I'm not very familiar with database management systems, but it seems to me it would be convenient and completely logical to preserve column labels if you copy a column to another DataFrame
, which is what df[:newcol] = df2[:othercol]
is about. That said, a special function to copy a column could also be added if needed, which would handle this special case.
A more general issue I'm thinking about is that if meta-data is attached to the DataFrame
and not the vector, then an (imaginary) call like plot(df[:col1], df[:col2])
will not be able to access the column label to find a meaningful default axis labels. An interface dedicated to DataFrames
will have to be used, something like plot(~ col1 + col2, df)
. This sounds fine to me (and even better than the first form), but it's worth checking it would work in all common cases.
I think people should always specify their axes labels manually if they don't want defaults.
Of course, I don't deny that. I was talking about the impossibility for plot(df[:col1], df[:col2])
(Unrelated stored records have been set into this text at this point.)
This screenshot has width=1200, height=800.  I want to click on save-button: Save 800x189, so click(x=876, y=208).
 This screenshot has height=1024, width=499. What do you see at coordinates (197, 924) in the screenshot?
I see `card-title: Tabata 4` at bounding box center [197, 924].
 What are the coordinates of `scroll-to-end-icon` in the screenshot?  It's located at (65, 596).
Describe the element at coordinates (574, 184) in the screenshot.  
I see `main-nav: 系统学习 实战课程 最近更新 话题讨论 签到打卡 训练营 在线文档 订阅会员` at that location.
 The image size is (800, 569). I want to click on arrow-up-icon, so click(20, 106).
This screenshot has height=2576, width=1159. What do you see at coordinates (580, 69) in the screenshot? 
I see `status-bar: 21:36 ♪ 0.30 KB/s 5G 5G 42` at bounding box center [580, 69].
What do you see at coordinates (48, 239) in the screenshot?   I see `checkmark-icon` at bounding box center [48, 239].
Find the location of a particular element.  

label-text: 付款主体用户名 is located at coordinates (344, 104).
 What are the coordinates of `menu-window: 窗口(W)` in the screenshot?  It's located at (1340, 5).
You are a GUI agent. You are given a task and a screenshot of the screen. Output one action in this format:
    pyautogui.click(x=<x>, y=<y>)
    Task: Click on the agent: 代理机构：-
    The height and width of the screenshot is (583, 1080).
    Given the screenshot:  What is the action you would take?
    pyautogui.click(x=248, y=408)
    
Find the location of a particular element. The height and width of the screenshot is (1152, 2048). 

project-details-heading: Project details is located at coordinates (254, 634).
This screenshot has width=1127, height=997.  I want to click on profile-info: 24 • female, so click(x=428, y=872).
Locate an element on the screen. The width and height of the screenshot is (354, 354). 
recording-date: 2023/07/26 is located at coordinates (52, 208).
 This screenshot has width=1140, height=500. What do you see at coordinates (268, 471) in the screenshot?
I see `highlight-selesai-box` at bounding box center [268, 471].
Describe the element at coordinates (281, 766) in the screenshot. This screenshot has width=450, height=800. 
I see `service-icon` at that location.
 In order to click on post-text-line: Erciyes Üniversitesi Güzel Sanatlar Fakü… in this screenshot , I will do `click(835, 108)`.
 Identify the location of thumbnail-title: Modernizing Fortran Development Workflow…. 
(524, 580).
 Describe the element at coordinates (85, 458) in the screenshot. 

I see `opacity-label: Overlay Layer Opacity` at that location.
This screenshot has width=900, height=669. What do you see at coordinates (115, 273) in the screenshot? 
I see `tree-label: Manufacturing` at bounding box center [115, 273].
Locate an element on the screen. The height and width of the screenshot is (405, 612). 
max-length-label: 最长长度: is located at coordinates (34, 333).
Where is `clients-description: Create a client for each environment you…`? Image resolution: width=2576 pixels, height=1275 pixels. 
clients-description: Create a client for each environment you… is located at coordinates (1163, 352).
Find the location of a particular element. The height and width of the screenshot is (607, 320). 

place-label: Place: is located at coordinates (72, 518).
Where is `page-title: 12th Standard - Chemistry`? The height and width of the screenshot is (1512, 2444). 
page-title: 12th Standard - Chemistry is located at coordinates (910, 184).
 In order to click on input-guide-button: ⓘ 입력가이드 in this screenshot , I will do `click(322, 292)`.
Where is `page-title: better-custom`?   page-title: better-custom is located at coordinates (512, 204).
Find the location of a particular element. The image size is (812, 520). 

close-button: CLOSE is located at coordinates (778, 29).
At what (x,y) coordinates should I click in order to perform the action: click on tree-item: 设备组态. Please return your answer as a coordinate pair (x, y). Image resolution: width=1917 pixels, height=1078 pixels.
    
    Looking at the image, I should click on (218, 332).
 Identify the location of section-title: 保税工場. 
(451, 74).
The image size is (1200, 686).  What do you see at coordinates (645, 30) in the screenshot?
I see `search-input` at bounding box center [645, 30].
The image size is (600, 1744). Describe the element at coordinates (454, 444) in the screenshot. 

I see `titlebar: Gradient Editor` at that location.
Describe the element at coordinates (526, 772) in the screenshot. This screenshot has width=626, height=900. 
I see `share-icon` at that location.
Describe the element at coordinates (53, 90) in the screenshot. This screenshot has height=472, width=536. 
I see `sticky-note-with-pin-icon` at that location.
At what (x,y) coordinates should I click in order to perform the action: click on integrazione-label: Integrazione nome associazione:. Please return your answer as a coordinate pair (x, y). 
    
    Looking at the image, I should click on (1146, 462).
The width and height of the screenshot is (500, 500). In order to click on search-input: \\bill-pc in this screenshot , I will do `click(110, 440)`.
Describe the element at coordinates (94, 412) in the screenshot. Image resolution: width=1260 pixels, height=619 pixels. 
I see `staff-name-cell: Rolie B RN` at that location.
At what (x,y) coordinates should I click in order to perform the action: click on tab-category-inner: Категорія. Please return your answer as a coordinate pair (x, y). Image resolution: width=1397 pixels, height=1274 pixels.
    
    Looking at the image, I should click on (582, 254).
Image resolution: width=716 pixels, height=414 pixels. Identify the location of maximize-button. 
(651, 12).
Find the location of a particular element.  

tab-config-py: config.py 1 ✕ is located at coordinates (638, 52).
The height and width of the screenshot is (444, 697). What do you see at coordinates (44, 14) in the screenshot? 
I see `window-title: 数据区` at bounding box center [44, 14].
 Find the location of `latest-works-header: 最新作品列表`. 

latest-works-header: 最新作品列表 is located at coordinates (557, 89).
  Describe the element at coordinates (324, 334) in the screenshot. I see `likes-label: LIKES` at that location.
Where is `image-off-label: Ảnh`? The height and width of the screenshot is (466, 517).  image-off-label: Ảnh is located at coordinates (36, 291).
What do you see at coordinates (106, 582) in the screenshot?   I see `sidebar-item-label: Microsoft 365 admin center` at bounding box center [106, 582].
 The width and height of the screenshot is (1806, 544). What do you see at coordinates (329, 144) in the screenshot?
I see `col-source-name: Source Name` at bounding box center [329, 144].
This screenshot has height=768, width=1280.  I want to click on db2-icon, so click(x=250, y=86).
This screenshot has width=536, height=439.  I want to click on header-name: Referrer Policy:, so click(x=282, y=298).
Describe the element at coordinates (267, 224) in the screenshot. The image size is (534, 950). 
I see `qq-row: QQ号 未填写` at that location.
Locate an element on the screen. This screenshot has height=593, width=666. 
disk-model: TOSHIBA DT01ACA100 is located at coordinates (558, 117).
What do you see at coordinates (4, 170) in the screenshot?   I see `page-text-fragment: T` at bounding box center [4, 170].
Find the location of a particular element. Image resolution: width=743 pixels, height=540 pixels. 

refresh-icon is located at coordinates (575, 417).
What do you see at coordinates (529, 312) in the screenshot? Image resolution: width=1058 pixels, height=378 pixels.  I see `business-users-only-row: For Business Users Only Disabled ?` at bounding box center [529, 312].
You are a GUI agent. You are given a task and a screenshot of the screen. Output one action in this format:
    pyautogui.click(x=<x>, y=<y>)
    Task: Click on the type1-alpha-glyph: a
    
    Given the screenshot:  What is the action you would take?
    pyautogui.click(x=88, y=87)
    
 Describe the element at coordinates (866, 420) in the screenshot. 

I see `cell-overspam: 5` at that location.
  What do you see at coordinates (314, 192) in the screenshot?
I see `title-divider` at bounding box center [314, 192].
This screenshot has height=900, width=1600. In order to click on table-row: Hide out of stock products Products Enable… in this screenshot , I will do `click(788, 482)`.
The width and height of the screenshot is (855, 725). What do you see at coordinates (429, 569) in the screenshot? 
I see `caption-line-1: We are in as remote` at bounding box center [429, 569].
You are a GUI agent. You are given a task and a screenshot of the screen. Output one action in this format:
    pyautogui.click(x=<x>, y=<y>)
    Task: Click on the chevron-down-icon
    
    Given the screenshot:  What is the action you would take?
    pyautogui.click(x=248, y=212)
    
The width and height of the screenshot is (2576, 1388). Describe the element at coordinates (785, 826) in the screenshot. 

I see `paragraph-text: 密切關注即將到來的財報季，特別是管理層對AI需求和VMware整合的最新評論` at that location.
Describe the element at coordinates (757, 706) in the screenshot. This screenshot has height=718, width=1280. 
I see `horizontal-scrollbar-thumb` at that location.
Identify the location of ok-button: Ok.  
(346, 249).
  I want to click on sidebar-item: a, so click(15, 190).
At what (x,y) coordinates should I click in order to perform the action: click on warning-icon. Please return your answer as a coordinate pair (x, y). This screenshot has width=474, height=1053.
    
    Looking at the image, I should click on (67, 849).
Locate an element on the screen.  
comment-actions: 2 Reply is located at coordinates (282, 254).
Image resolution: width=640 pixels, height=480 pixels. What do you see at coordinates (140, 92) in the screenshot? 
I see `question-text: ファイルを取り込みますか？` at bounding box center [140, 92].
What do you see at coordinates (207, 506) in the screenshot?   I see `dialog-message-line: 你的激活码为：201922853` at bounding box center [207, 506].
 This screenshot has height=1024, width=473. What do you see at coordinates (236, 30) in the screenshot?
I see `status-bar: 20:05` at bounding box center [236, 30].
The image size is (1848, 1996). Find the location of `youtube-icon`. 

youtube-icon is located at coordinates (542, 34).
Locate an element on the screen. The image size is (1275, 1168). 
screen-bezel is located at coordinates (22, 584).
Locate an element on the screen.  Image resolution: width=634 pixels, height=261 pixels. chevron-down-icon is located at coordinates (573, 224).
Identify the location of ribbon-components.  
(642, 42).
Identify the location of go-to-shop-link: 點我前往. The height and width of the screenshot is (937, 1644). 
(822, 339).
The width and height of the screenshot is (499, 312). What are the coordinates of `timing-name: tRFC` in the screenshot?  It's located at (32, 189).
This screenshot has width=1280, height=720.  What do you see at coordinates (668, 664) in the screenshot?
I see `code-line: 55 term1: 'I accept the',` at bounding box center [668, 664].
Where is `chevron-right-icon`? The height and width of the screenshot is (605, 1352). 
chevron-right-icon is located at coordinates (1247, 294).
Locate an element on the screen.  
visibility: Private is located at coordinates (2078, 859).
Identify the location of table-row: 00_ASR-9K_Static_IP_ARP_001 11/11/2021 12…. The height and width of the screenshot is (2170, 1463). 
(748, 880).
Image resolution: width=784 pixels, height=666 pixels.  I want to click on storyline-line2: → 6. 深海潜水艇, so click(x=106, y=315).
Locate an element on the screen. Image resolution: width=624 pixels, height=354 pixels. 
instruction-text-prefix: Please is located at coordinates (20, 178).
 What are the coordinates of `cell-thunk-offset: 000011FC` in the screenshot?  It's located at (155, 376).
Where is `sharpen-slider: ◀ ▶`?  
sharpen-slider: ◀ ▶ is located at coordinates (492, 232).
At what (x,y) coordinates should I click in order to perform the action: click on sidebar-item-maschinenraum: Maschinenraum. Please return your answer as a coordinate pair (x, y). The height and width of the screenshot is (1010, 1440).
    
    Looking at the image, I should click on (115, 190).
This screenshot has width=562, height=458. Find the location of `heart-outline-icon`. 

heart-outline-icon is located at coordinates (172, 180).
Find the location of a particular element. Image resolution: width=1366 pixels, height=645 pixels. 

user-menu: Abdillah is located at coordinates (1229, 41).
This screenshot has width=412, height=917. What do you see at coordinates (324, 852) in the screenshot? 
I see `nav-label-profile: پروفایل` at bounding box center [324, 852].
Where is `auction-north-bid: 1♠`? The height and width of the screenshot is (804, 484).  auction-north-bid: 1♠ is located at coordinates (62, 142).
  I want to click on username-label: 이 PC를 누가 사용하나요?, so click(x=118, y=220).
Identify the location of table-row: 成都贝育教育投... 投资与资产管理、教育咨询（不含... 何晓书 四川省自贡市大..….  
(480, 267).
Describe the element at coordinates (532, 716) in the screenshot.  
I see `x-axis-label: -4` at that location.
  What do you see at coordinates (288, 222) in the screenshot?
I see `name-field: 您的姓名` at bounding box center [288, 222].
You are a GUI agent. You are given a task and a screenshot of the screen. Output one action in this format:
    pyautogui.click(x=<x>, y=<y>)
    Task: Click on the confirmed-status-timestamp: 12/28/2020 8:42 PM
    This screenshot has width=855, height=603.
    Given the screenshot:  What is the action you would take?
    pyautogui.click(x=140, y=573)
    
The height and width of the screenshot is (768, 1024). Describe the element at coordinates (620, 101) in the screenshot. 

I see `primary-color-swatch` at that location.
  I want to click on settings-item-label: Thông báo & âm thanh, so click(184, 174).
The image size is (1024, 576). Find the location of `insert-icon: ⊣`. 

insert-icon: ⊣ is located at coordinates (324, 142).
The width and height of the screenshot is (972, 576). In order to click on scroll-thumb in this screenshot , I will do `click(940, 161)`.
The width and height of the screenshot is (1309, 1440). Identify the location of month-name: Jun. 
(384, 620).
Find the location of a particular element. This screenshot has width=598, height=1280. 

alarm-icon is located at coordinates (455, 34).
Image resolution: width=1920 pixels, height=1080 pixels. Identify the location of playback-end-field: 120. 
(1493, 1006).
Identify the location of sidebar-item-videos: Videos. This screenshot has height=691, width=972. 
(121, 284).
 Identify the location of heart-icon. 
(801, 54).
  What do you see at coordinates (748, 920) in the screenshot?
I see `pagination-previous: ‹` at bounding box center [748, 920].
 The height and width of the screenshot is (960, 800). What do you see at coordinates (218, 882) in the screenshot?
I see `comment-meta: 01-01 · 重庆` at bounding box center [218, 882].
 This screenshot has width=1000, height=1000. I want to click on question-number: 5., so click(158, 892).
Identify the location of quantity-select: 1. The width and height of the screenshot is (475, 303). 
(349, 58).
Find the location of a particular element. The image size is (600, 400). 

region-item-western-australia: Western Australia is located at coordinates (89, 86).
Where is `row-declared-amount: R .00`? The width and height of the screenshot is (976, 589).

to offer reasonable defaults when the user does not set them explicitly.
That's true. But we'll never offer anything as smooth as R's kind of defaults, where you have access to information about the calling context. I think people can get used to explicitness.
With column labels, we can actually offer something much more useful than R's defaults. In R most of the time the default axis label is ugly or useless, e.g. df[["datebrth"]]
or even x[[3]]
. With DataFrames
it could be Date of birth
instead.
We can use column labels for interfaces that take in DataFrames as arguments in the way that Gadfly does. For things that work with vectors, they should not assume labels will exist. Otherwise they're broken for normal Arrays.
Do we really want arbitrary metadata in the type? Seems like there are generally other ways to include metadata about your DataFrame w/o stuffing it into the type itself.
I think we something like that would be useful, even if that's not the highest priority. How could you store metadata about columns without support in DataFrame
itself?
I agree with the above. If the goal is to have easy plotting (automatic labels), and easy table creation, forcing a long list of packages to interact with a third labeling package would be far more difficult to maintain than incorporating metadata into dataframes.